Background technology
In the production of cigarettes process of tobacco business; And in the quality testing to cigarette product; Pipe tobacco size detection to pipe tobacco all is important link; It clearly reflected cigarette throwing, pipe tobacco mix join, the quality control situation of each operation such as cigarette, the tobacco structure of finished cigarettes also directly affects the physics and the aesthetic quality of cigarette.At present China cigarette factory to measure tobacco structure mostly be to adopt grab sample static measurement method (to see industry standard: the mensuration of the assay method of YC/T178-2003 tobacco whole cut rate, filament broken rate and YC/T278-2009 cigarette composition tobacco structure); Used instrument can only rely on hand sampling, Static Detection, per tour time to extract individual samples, staticly carry out check and analysis, decision-making foundation be provided afterwards; The tobacco structure that adopts this method to record is discrete bigger; Far can not reflect tobacco structure variation in process of production timely and accurately, more be difficult to it is controlled.Still the equipment or the method that do not have at present online direct mensuration tobacco structure.
Summary of the invention
Technical matters to be solved by this invention is to provide a kind of method and apparatus of on-line determination tobacco structure, thus can online in real time accurately detect tobacco structure.
Be to realize above-mentioned purpose, the invention provides a kind of equipment of on-line determination tobacco structure, mainly comprise the sieve that shakes, airduct, Pneumatic reverse turning bed, connect offal pipe, long-pending last case, electronic scale and processor controls; The said sieve that shakes comprises feed end and discharge end; Said airduct is positioned at the discharge end below of the sieve that shakes, and offers side opening on the said airduct, connects the offal pipe and through side opening airduct is communicated with long-pending last case; Said electronic scale is arranged at long-pending last case below; And link to each other with processor controls, a said Pneumatic reverse turning bed end is fixed on the airduct side opening, but an end is the free end arbitrary overturn.
Place the long-pending last funnel under the sieve that shakes to connect the negative pressure airduct respectively and connect the offal pipe through Pneumatic reverse turning bed.When Pneumatic reverse turning bed closing, the screening offal is delivered to the dedusting room by the negative pressure wind manage-style; When Pneumatic reverse turning bed opening, the screening offal flows to long-pending offal case through connecing the offal pipe, and offal is deposited at the bottom of the offal case, is begun to clock and weigh by the electronic scales that is arranged at offal case below, until the end of clocking.The data model of input in advance through in the processor controls promptly can obtain the average tobacco structure data in section detection time, thereby reflect tobacco structure variation in process of production timely and accurately, conveniently the pipe tobacco in producing is controlled.

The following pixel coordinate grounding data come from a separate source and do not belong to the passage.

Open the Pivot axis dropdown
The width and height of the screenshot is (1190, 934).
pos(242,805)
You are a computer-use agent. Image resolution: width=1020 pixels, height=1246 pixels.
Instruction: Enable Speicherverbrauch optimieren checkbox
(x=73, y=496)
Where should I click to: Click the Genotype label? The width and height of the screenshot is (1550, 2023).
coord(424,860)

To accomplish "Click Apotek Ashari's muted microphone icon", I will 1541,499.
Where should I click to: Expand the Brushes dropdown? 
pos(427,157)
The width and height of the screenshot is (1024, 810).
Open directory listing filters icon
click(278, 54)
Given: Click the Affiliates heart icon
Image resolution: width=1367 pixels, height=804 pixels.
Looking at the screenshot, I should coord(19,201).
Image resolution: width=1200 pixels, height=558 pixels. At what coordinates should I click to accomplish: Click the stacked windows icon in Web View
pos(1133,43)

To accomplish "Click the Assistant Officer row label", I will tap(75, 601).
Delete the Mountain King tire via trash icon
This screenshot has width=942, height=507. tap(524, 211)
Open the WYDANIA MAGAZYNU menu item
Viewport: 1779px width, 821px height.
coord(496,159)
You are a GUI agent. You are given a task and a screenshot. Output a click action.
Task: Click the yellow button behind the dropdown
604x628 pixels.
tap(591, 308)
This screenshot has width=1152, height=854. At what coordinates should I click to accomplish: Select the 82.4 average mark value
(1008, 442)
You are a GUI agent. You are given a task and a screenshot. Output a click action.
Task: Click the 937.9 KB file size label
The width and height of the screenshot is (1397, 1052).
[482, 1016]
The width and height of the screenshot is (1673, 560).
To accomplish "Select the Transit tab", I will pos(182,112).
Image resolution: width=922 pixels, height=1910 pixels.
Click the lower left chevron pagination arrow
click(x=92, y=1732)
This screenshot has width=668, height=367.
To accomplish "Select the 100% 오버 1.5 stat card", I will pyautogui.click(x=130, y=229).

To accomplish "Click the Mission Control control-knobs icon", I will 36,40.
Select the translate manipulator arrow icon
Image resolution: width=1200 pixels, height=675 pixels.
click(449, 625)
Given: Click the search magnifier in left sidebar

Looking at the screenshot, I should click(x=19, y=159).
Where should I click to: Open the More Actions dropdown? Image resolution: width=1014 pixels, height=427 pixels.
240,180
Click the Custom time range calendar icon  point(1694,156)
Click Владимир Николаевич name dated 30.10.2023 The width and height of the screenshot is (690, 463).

As improvement of the present invention, the top of said airduct is a funnel-form.Thereby can be so that offal more to be gathered at the sieve discharge end place that shakes, anti-leak-stopping spills.
As the present invention's improvement further, also be provided with display screen on the said processor controls, thereby make data directly to reflect immediately, improve produce controlled.
Simultaneously, the present invention also further discloses the said sieve that shakes and has been the flat screen of sieve diameter 0.8mm~1.5mm.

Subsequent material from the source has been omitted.